## To do
I need each line of the entries below that includes the string "computer".

## Data for processing

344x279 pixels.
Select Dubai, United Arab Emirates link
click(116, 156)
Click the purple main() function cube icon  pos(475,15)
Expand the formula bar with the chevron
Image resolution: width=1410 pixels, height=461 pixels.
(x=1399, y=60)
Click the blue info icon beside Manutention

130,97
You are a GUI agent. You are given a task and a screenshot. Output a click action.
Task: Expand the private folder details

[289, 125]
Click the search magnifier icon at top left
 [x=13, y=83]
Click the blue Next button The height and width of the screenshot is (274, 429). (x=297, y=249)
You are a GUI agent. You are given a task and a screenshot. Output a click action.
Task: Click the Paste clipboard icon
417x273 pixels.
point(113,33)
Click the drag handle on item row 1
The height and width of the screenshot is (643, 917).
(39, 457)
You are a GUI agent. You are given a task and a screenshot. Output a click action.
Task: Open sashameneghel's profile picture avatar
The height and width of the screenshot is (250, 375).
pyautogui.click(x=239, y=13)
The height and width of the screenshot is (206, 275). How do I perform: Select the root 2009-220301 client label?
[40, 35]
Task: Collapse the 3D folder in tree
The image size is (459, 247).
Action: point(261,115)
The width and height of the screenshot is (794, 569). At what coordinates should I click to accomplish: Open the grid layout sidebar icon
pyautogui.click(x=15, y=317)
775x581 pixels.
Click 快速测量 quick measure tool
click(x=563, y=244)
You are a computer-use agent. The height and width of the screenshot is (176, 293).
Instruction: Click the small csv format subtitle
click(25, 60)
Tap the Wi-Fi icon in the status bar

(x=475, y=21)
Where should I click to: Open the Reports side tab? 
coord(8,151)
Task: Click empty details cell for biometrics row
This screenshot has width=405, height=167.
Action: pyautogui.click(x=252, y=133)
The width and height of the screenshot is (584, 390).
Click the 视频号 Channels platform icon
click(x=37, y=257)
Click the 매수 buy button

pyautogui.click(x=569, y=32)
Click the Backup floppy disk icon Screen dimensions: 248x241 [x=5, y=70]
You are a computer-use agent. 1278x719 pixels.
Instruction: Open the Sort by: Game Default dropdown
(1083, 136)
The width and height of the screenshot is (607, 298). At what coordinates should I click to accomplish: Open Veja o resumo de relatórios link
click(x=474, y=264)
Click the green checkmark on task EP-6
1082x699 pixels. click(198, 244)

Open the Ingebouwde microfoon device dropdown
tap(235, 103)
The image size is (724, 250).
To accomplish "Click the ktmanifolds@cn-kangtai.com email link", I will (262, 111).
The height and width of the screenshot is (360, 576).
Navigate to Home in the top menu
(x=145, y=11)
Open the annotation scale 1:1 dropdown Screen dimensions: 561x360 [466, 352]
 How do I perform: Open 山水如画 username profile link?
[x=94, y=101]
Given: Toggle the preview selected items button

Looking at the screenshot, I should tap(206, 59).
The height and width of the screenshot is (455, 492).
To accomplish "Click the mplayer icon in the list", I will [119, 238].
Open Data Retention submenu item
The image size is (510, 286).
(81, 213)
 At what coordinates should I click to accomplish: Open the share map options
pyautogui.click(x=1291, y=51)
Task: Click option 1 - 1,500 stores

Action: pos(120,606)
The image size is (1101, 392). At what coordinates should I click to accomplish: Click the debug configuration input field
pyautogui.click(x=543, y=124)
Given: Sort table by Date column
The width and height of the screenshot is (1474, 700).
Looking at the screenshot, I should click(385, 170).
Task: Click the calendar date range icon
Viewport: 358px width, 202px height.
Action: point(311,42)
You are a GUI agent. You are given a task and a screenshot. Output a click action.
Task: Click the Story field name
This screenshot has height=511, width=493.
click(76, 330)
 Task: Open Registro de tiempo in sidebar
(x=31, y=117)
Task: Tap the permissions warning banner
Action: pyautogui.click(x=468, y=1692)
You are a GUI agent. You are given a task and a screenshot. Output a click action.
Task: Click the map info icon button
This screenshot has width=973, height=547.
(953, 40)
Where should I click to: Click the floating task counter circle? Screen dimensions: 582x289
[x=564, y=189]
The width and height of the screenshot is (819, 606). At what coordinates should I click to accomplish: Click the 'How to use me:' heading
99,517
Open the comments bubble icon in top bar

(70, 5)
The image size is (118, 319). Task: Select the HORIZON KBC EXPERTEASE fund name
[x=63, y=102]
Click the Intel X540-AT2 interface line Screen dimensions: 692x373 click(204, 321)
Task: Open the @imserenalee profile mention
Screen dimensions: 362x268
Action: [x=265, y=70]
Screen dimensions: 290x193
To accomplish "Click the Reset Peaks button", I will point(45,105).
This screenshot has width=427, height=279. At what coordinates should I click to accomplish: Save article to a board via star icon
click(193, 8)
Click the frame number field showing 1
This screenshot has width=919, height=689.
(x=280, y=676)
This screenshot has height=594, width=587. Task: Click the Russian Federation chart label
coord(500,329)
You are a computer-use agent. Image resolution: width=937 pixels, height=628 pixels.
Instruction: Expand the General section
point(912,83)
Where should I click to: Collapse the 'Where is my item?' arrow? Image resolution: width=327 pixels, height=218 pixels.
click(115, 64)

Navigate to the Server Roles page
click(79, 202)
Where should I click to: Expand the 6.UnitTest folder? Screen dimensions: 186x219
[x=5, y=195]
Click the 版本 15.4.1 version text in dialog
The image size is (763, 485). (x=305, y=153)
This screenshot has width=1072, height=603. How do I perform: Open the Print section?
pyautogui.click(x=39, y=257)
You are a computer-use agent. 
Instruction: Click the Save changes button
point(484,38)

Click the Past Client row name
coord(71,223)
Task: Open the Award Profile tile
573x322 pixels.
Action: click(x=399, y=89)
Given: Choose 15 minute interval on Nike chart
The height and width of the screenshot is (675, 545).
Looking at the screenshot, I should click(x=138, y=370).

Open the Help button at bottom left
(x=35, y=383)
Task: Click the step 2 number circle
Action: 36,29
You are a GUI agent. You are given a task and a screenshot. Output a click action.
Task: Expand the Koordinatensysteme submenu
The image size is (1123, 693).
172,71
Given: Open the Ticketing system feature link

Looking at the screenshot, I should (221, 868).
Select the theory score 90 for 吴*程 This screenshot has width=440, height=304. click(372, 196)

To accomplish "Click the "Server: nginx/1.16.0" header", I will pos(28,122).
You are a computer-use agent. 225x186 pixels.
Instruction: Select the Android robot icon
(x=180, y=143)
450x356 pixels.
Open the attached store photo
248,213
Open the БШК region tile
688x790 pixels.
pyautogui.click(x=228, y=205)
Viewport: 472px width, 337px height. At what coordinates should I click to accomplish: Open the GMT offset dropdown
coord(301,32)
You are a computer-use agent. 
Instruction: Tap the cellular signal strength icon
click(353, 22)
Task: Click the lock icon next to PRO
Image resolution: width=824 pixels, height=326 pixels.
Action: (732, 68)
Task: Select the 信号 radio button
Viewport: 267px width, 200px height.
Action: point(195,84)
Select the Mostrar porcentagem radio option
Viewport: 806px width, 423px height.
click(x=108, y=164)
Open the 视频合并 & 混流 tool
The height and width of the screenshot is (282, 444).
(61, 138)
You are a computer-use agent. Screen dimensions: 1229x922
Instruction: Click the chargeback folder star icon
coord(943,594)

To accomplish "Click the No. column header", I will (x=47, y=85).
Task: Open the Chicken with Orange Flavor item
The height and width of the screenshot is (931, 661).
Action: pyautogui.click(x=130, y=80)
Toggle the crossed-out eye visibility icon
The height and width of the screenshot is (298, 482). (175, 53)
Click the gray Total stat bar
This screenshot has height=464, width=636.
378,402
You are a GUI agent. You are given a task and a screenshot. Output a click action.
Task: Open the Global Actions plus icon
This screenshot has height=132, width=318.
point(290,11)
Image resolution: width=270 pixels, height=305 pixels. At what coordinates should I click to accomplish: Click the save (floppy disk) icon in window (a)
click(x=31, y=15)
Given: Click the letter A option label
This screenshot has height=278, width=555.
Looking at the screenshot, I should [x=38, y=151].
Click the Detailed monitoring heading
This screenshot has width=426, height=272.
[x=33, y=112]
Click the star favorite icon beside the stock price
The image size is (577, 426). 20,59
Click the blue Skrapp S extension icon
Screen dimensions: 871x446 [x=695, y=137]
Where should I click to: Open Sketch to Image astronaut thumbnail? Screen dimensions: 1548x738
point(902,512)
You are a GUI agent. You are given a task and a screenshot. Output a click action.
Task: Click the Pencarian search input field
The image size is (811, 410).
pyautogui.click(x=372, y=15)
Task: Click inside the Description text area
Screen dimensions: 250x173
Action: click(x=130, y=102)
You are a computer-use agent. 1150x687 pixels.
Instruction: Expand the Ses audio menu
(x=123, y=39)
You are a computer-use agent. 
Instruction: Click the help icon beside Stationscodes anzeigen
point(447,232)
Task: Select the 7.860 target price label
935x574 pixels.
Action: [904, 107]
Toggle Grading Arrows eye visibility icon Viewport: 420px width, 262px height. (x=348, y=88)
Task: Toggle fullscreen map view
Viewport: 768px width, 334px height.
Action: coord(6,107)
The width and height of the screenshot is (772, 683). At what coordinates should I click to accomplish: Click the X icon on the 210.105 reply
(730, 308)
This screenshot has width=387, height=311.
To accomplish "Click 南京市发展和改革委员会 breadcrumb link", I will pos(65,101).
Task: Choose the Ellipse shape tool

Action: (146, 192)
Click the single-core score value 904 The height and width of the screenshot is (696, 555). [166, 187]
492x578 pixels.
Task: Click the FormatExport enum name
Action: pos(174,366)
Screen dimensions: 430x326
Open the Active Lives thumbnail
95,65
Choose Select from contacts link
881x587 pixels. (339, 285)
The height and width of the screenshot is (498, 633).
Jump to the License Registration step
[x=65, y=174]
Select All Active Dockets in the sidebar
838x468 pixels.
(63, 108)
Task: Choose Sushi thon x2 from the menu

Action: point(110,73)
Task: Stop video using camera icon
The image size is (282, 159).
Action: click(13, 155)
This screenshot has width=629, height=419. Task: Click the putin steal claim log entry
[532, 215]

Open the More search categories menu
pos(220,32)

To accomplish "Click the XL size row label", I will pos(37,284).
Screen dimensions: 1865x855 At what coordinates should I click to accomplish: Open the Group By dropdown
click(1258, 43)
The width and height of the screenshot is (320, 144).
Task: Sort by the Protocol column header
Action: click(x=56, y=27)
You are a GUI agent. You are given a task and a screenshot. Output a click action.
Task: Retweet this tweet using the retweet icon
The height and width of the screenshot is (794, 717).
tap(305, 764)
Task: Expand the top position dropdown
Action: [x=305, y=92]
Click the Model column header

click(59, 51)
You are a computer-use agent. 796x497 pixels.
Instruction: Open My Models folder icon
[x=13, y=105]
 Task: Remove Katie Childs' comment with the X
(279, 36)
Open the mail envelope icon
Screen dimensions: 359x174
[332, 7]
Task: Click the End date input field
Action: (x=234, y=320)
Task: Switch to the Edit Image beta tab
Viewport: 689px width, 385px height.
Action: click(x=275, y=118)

## Reply to the task
You are a computer-use agent. The height and width of the screenshot is (176, 293).
You are a computer-use agent. 1278x719 pixels.
You are a computer-use agent. Image resolution: width=937 pixels, height=628 pixels.
You are a computer-use agent. 
You are a computer-use agent. 225x186 pixels.
You are a computer-use agent. 
You are a computer-use agent. Screen dimensions: 1229x922
You are a computer-use agent. 1150x687 pixels.
You are a computer-use agent. 
You are a computer-use agent. 796x497 pixels.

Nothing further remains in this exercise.